Why Open an RDSP?
Saving for a loved one’s future can feel overwhelming — especially when disabilities add extra financial challenges. Many families I meet want to secure long-term stability but aren’t sure where to start. One of the most powerful, yet often overlooked, tools available is the Registered Disability Savings Plan (RDSP).
Designed by the government to help Canadians with disabilities save for the future, an RDSP offers unmatched growth potential — with generous grants, bonds, and tax-free investment growth. If your family qualifies, this could be one of the most valuable accounts you ever open.
What Makes the RDSP So Valuable
An RDSP allows families to save and invest money without paying tax on the earnings while the funds stay in the plan. The real advantage comes from the federal contributions — which can add up to tens of thousands of dollars over time.

· · · ·

■ OBJECTIVE 1 ■
What does the abbreviation RDSP stand for in the RDSP passage?
■ OBJECTIVE 2 ■
Carry on writing the RDSP passage, starting after its final sentence about federal contributions.
The entries after this passage are separate material unrelated to it.

■ DATA SHOWN ■
· · · ·

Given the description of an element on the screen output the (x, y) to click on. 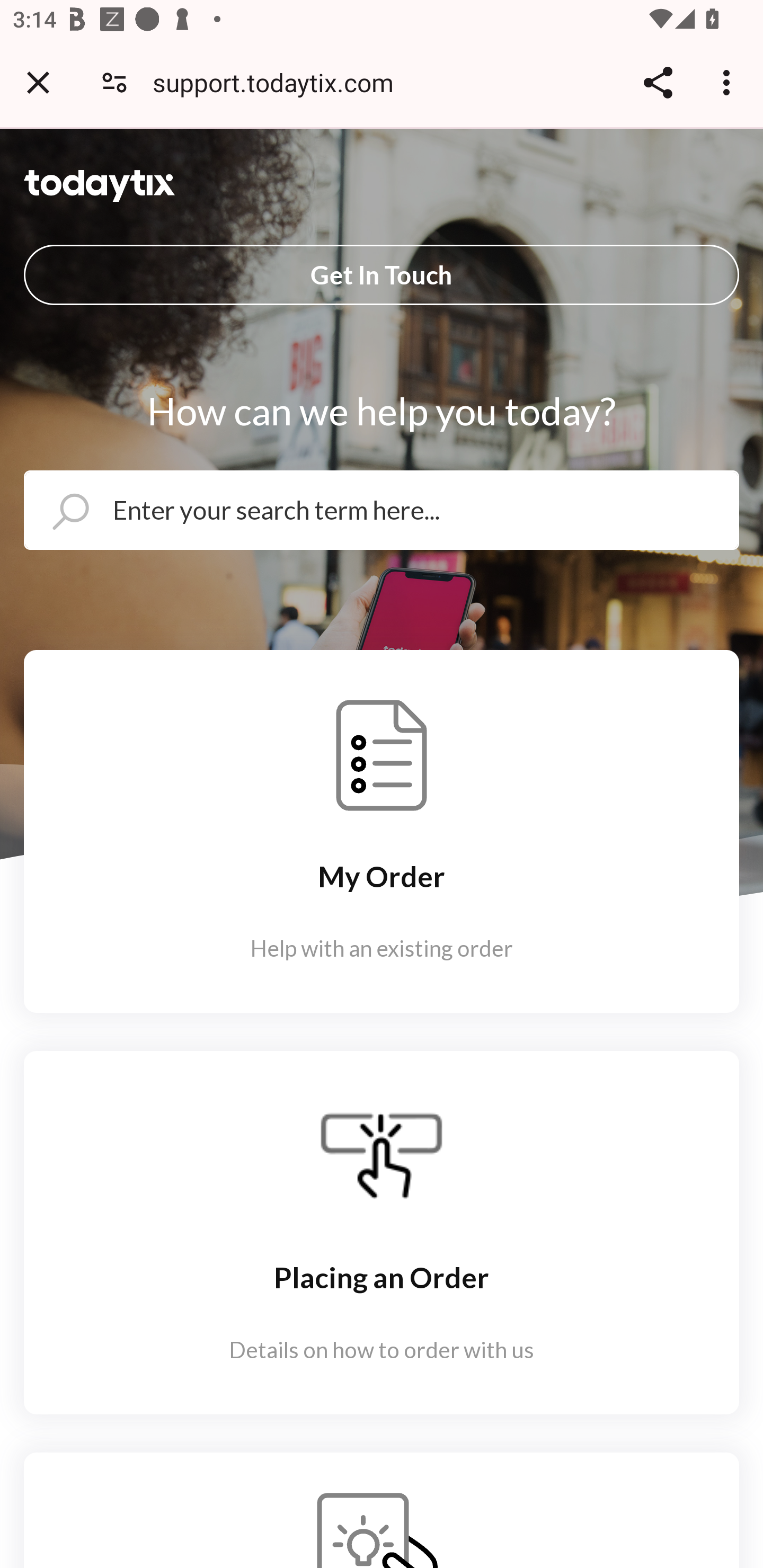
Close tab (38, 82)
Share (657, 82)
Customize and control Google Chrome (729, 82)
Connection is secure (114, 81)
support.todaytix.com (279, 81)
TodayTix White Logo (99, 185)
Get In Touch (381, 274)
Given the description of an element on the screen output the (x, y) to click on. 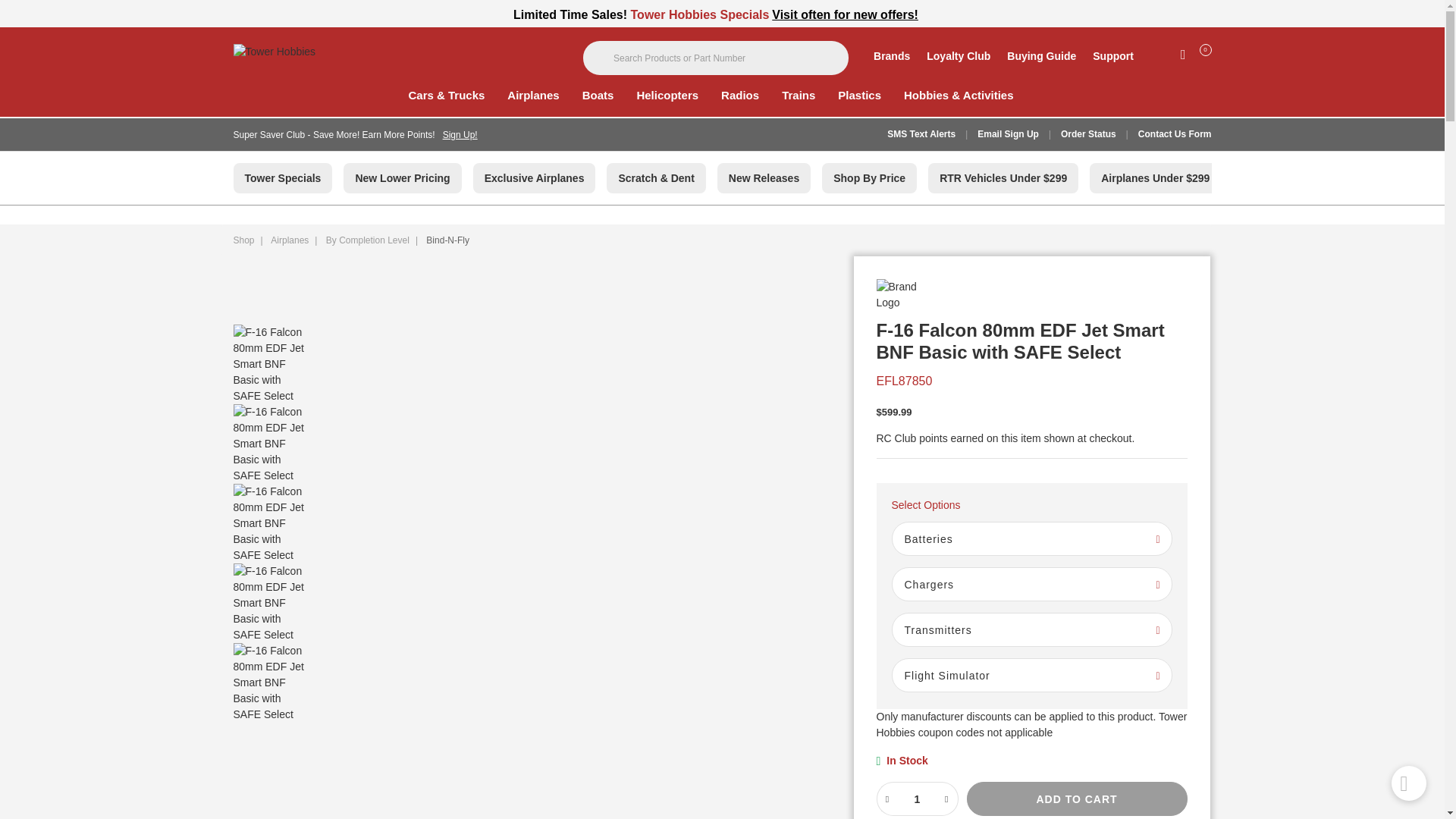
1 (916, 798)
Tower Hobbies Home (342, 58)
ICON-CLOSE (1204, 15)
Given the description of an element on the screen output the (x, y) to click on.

· · · ·

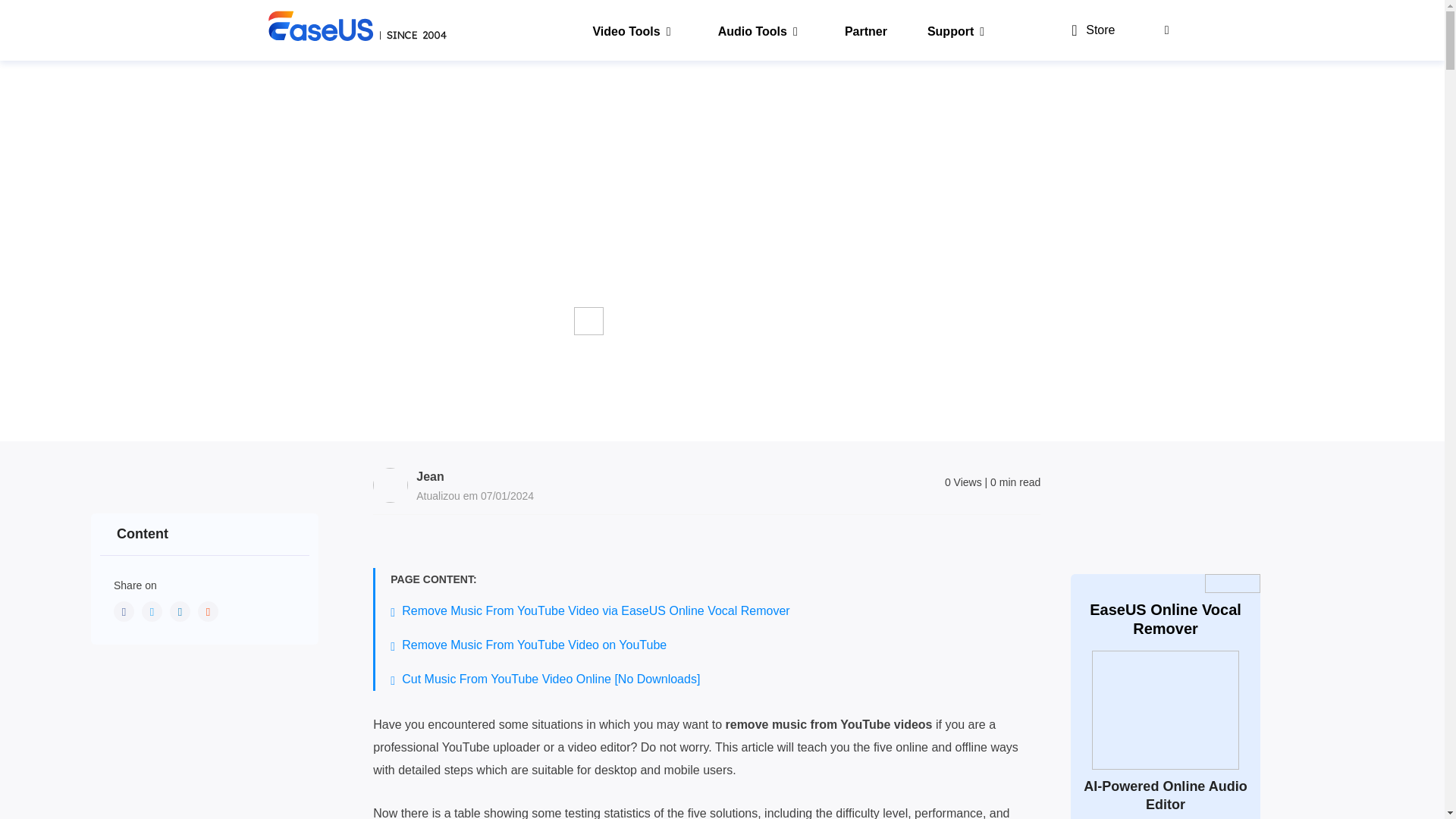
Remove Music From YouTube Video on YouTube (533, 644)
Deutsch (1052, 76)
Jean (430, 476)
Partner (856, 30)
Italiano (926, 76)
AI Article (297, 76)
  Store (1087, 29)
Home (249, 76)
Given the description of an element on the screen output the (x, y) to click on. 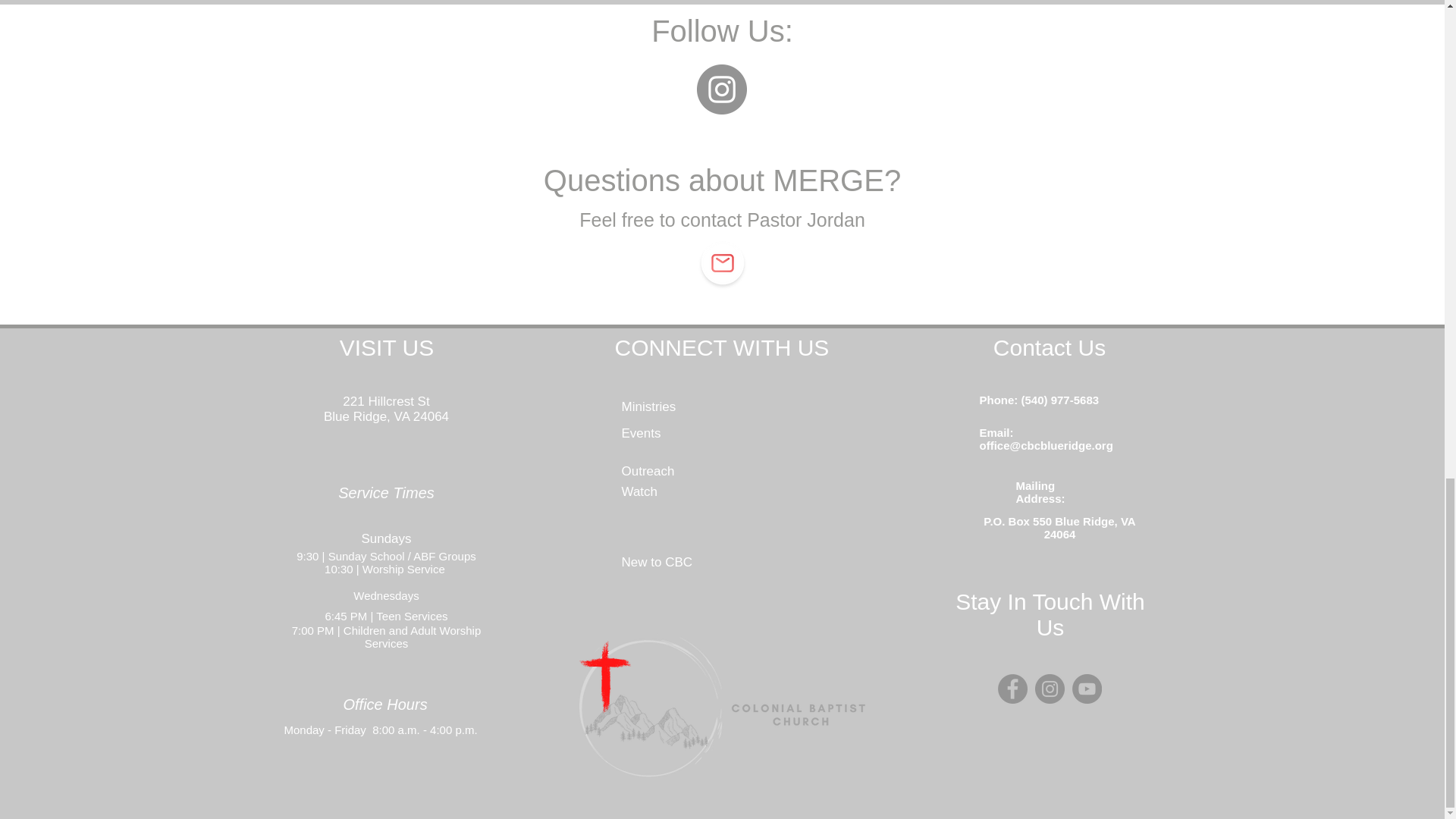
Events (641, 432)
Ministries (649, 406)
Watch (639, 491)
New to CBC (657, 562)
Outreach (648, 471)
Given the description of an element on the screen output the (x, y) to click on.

· · · ·

■ EXPECTED ANSWER 1 ■
Registered Disability Savings Plan

■ EXPECTED ANSWER 2 ■
For example, depending on your household income, the government may contribute up to $90,000 in matching grants and bonds over the lifetime of the plan. That’s free money to help build your loved one’s financial security.
You can open an RDSP at most major financial institutions, and once it’s set up, the savings can grow through both your family’s contributions and government support.
How the Government Helps You Save
The RDSP includes two main types of government incentives:
- The Canada Disability Savings Grant (CDSG) – For every dollar you save, the federal government matches up to $3, depending on your income level. Families with lower incomes often receive the highest matching rates.
- The Canada Disability Savings Bond (CDSB) – Even if you can’t contribute money, the government may still add up to $1,000 a year into the plan for 20 years for eligible low-income families.
Together, these programs can help a modest contribution grow into a meaningful nest egg over time — especially when combined with investment growth inside the RDSP.
Who Can Open an RDSP
An RDSP can be opened for any Canadian who:
- Has a valid Social Insurance Number (SIN)
- Is a resident of Canada
- Is under age 60
- Qualifies for the Disability Tax Credit (DTC)
Parents, guardians, or other legal representatives can open and manage the account for someone who qualifies. In many cases, extended family or friends can also contribute with permission from the plan holder — making it a true community effort to support a loved one’s future.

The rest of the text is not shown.